[Tfug] disk usage mystery..

JD Rogers rogersjd at gmail.com
Tue Mar 13 19:56:43 MST 2012


Narrowed down the problem.. lightdm or at least something related to X.

If I switch to a virt term and "stop lightdm" the disk is still full,
but ps shows that lightdm doesn't fully exit because of pulseaudio. So
I "killall pulseaudio" and bam! I have 1GB free. No reboot needed and
its not a system/kernel bug. Still no sign of what file is actually
taking up 1GB of space, even using lsof. FWIW, killing pulseaudio
without shutting down x and stopping lightdm has no affect.

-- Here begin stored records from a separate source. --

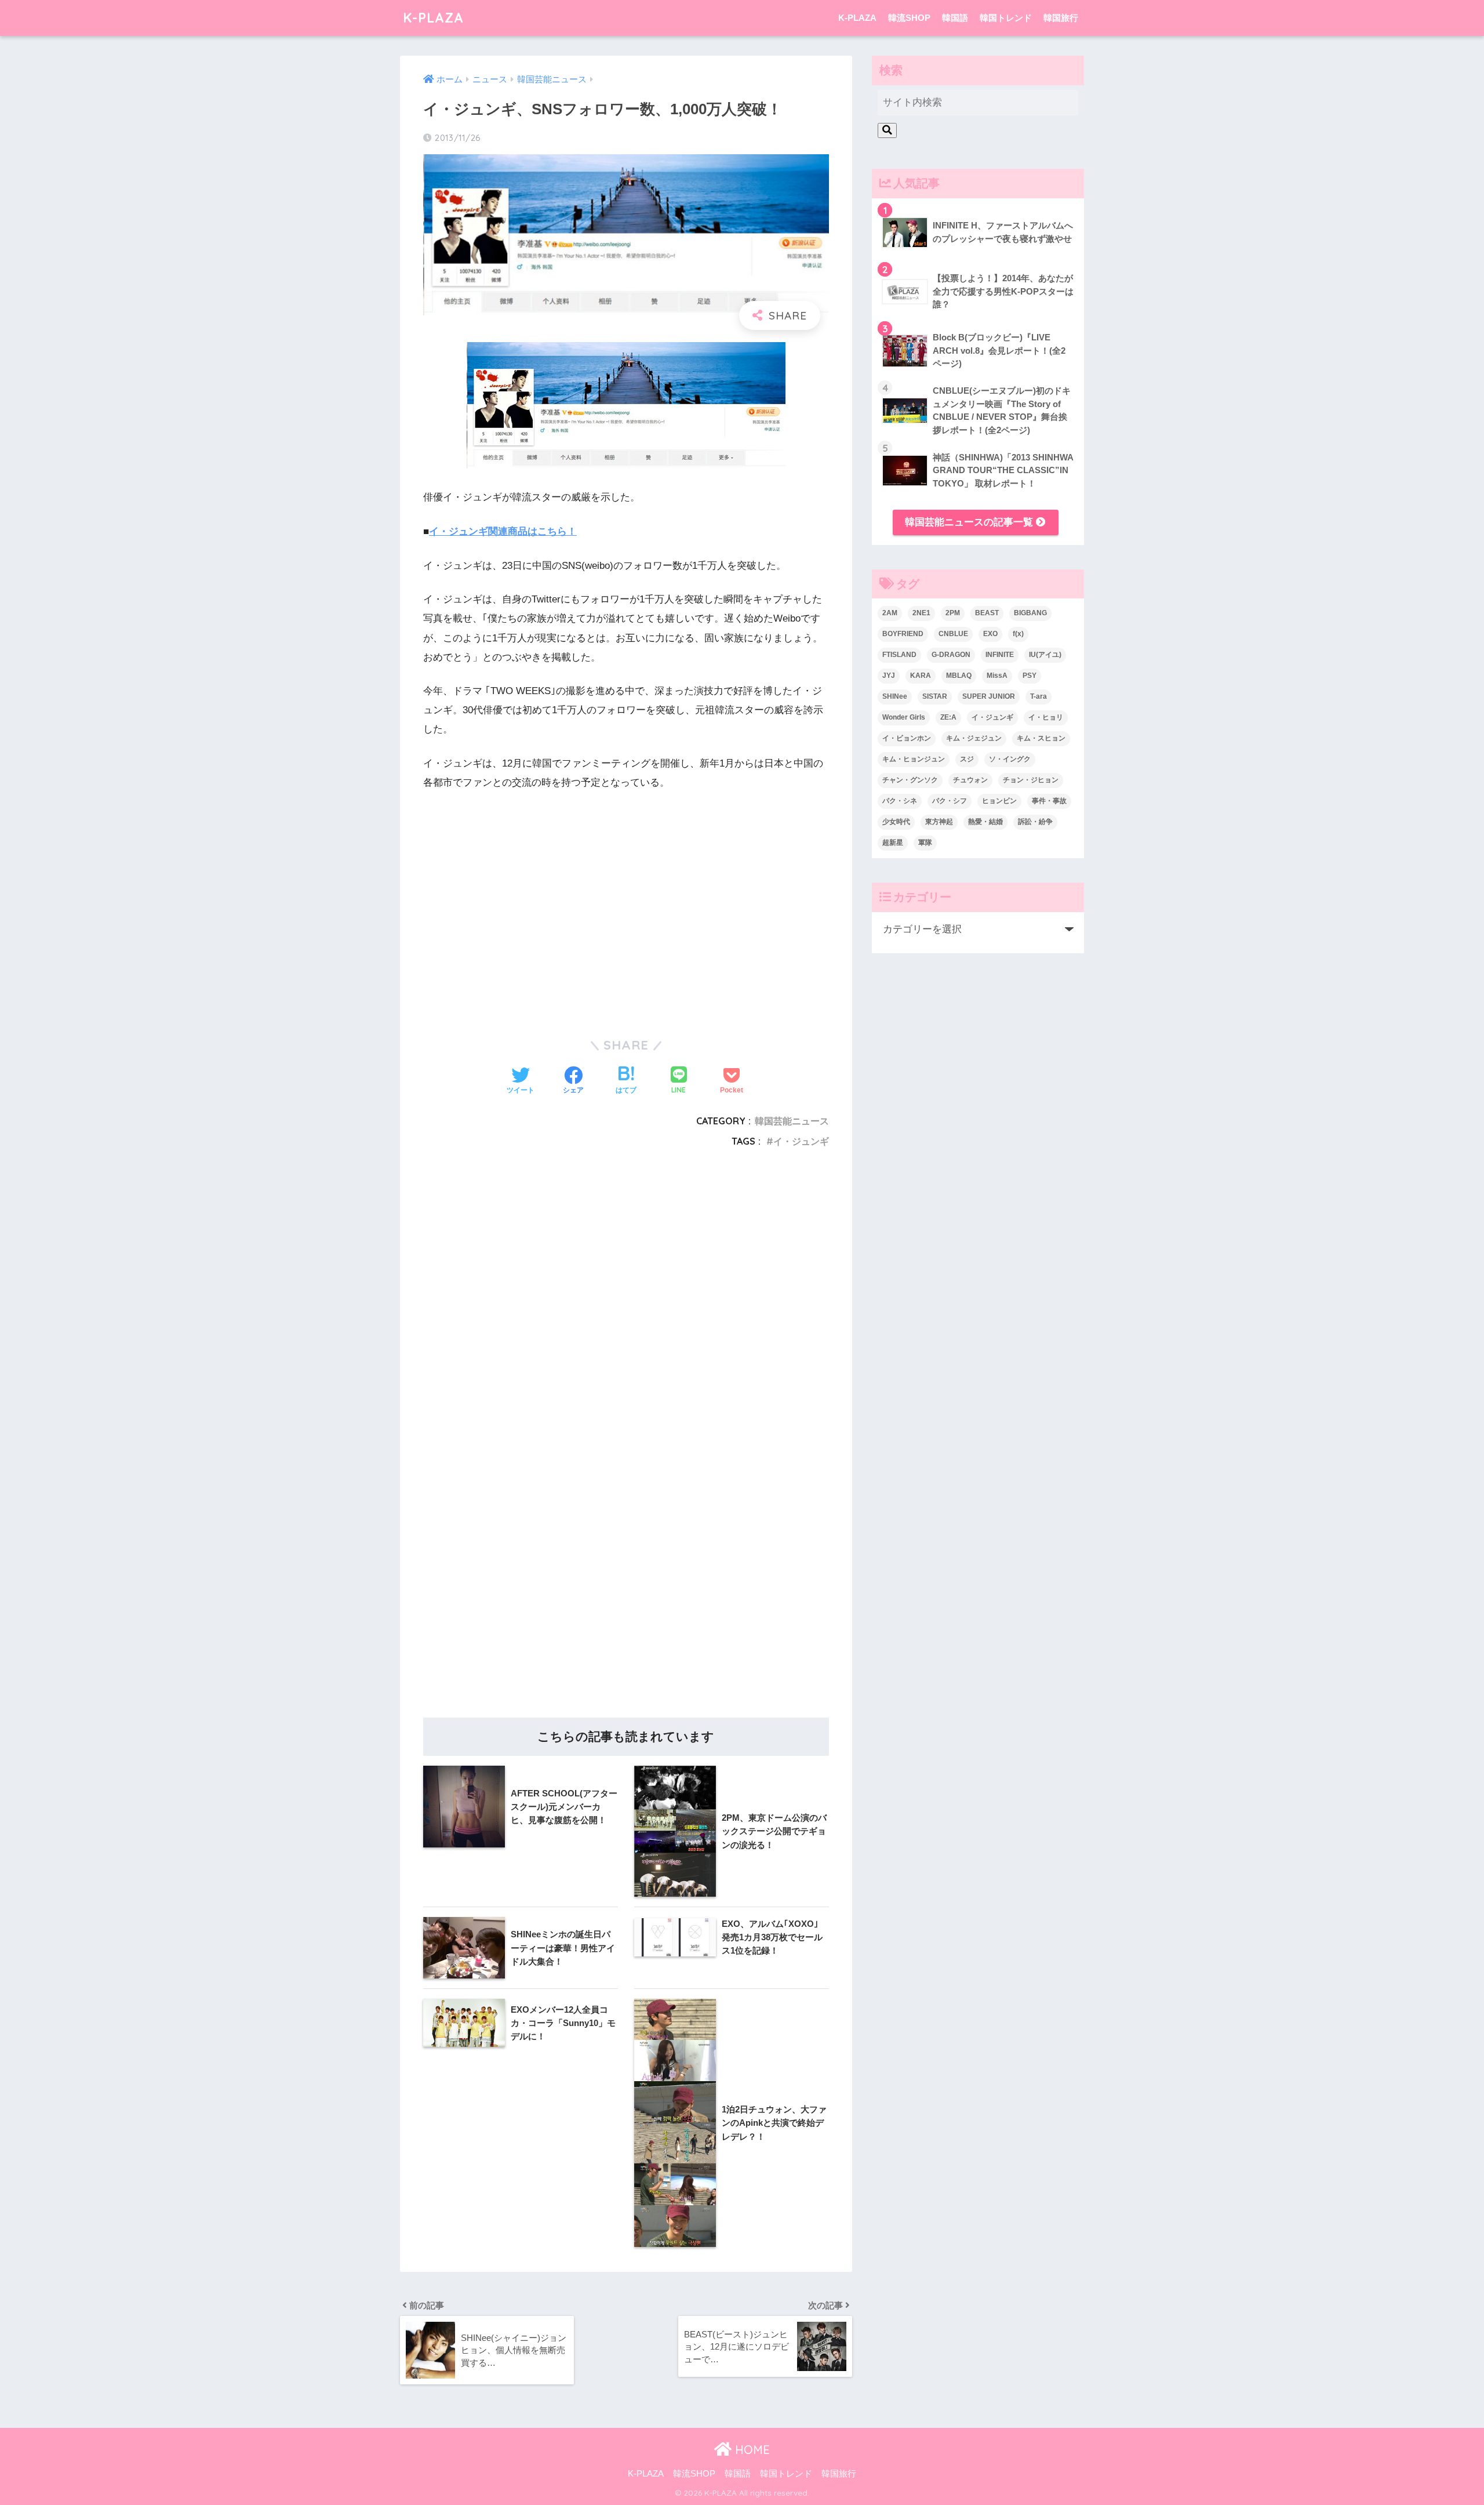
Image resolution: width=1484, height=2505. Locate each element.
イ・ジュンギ (801, 1141)
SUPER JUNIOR (988, 696)
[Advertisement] (626, 1303)
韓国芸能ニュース (792, 1121)
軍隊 (925, 842)
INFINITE (999, 655)
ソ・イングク (1010, 759)
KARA (920, 675)
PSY (1029, 675)
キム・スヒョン (1041, 738)
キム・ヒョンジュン (913, 759)
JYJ (888, 675)
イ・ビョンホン (906, 738)
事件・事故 (1049, 801)
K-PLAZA (433, 17)
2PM (952, 613)
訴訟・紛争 (1035, 822)
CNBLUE (953, 634)
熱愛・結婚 (985, 822)
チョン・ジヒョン (1031, 780)
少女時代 (896, 822)
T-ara (1038, 696)
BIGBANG (1030, 613)
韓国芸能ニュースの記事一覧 (970, 522)
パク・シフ (949, 801)
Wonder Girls (903, 717)
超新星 (892, 842)
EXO (990, 634)
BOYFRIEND (902, 634)
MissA (997, 675)
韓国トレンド (1006, 18)
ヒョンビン (999, 801)
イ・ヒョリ (1045, 717)
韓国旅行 (1060, 18)
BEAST (987, 613)
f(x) (1018, 634)
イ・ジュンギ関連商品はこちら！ (503, 531)
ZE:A (948, 717)
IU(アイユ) (1045, 655)
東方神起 (939, 822)
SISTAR (934, 696)
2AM (889, 613)
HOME (751, 2449)
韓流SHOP (909, 18)
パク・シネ (899, 801)
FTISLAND (899, 655)
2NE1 (921, 613)
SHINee (894, 696)
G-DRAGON (951, 655)
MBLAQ (959, 675)
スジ (967, 759)
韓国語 (955, 18)
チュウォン (970, 780)
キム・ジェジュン (974, 738)
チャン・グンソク (910, 780)
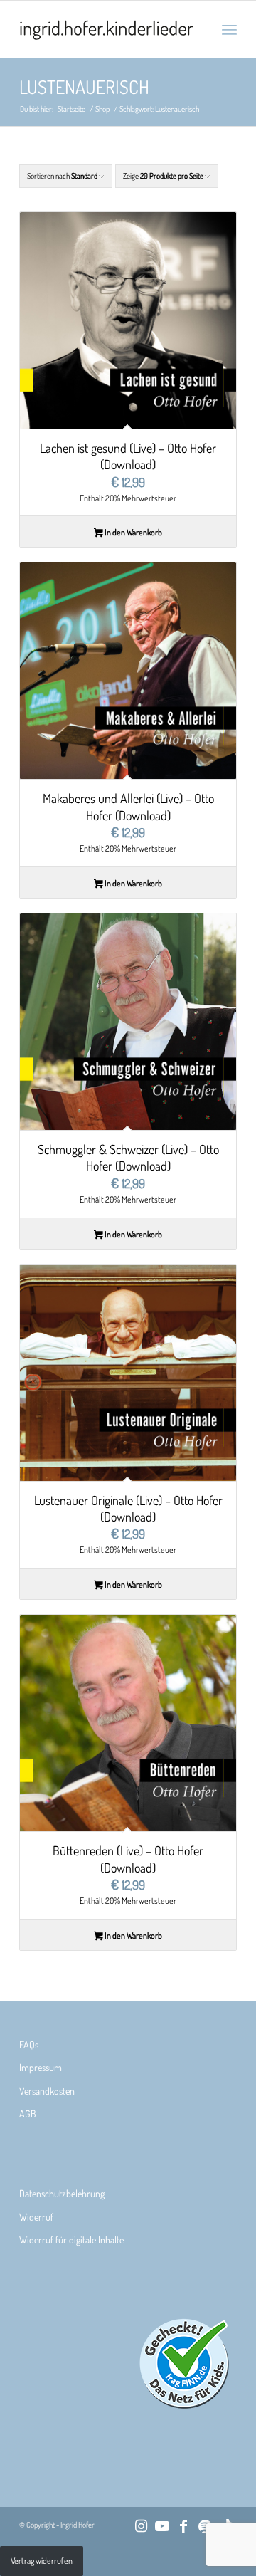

On a whim, I tried using gdm instead of lightdm and got all excited
because it appeared to work fine for a day, but I see my free disk
space is plummeting at a rate of about 3MB every minute as I type
this.

JDR

On Thu, Mar 8, 2012 at 8:34 AM, JD Rogers <rogersjd at gmail.com> wrote:
> On Tue, Mar 6, 2012 at 8:32 AM, JD Rogers <rogersjd at gmail.com> wrote:
>>> If you have the time, I would suggest rebooting (or using telinit to
>>> switch) into a single user run level.  Then you should just have the
>>> kernel, init, and your shell running.  If it is *still* leaking, then
>>> it seems that perhaps you have a kernel bug?
>>
>> Not a bad idea.. I may try that when I can.. probably wednesday.
>
> Haven't had a chance to wait a day in single user mode yet, but I did
> try "telinit 1" with interesting results. The disk was full but after
> entering runlevel 1, the disk had 900MB free.
>
> The disk was freed up even though switching to singleuser mode did not
> unmount the ecryptfs homedir.  I think the errors I was seeing from
> ecryptfs are unrelated to the disk usage issue. The fact that if I
> don't start firefox, those errors never arise points to that, but for
> a conclusive test I'll have to try letting the disk fill up while not
> ever starting FF.
>
> In any case, there certainly seems to be a process somewhere that is
> tying up diskspace, but the fact that it does not show up using lsof
> or du is very perplexing. I guess the next step will be waiting for a
> full disk and then killing daemons and processes recklessly until I
> see a change. Then maybe I'll try the no FF thing or maybe waiting in
> singleuser mode to see if the disk fills.
>
> Still a very strange issue.
>
>> [snip]
>>> Here's another shot in the dark: if it *is* in fact a kernel file
>>> system bug, then perhaps it is related the the ext4 journal?  I should
>>> think it has a relatively small maximum size, but maybe it is growing
>>> out of control and this data is released by an unmount?  Seems like
>>> you would encounter other effects from this, though.
>>>
>>> Another unlikely but possible culprit could be ecryptfs.  You didn't
>>> say if /home (or wherever the encrypted data is stored) is on its own
>>> partition.  If it is sharing space with root, maybe it's using up the
>>> extra space somehow?
>>
>> I'm leaning towards ecryptfs. Sheepishly, I must admit I didn't notice
>> this earlier.. I am apparently also getting bazillions of these in my
>> logs:
>> [ 8923.440844] Valid eCryptfs headers not found in file header region
>> or xattr region
>> [ 8923.440849] Either the lower file is not in a valid eCryptfs
>> format, or the key could not be retrieved. Plaintext passthrough mode
>> is not enabled; returning -EIO
>>
>> I found a few bug reports that mostly seem to be duplicates of
>> https://bugs.launchpad.net/ecryptfs/+bug/509180
>> but my symptoms are not really the same, and this might be totally
>> unrelated, because these errors stop when I close firefox. Yet the
>> disk usage does not resolve itself.
>>
>> It appears I have some more digging to do. At least I feel like I have
>> some things to try. Thanks for the suggestions!